Under the hood, BeautifulSoup converts HTML into a parse tree, which you can explore using Python code. This lets you find specific tags, extract their content, and automate tasks that would otherwise take hours to do manually.

Why Use BeautifulSoup?

  • It’s simple and intuitive – great for beginners.
  • Works well with requests and other HTTP libraries.
  • Supports different parsers like html.parser, lxml, and html5lib.
  • Helps you deal with poorly structured HTML (which is very common on the web).

Basic Example

Here’s how you can use BeautifulSoup to extract the title from a webpage:

from bs4 import BeautifulSoup
import requests

url = "https://example.com"
response = requests.get(url)
soup = BeautifulSoup(response.text, 'html.parser')

print(soup.title.text)

Behind the Scenes

  • requests.get() fetches the page’s HTML content.
  • BeautifulSoup(response.text, 'html.parser') turns that HTML into a navigable object.
  • soup.title.text grabs the content inside the <title> tag.

As you can see, scraping with BeautifulSoup starts with just a few lines of code. But as websites become more complex – using JavaScript to load content or implementing anti-scraping defenses – you’ll likely need to enhance your setup with tools like rotating proxies or headless browsers.

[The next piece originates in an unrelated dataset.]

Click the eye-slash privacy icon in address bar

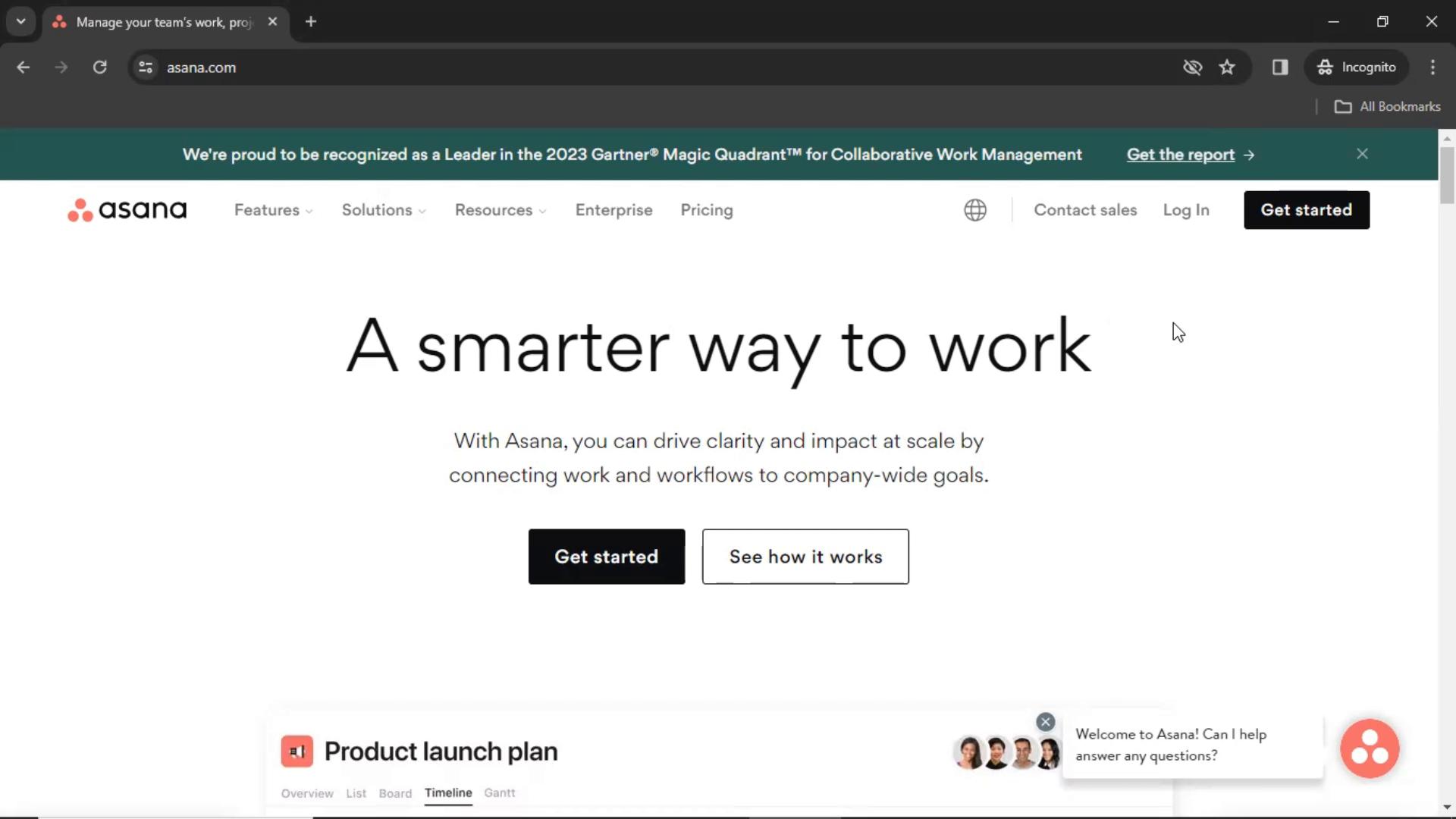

Setting Up Your Environment

Before we dive into scraping websites, let’s get your Python environment ready. You’ll only need a few libraries to get started – mainly BeautifulSoup and Requests. Optionally, you can also install lxml, a faster parser for HTML.

Step 1: Install Required Libraries

You can install everything you need using pip. Open your terminal or command prompt and run:

pip install beautifulsoup4 requests lxml

Here’s what each package does:

  • beautifulsoup4: The main library for parsing HTML or XML.
  • requests: A popular library for sending HTTP requests.
  • lxml: A fast, robust HTML/XML parser (used by BeautifulSoup when specified).

💡 Tip: If you're using a virtual environment (recommended), make sure it's activated before running these commands.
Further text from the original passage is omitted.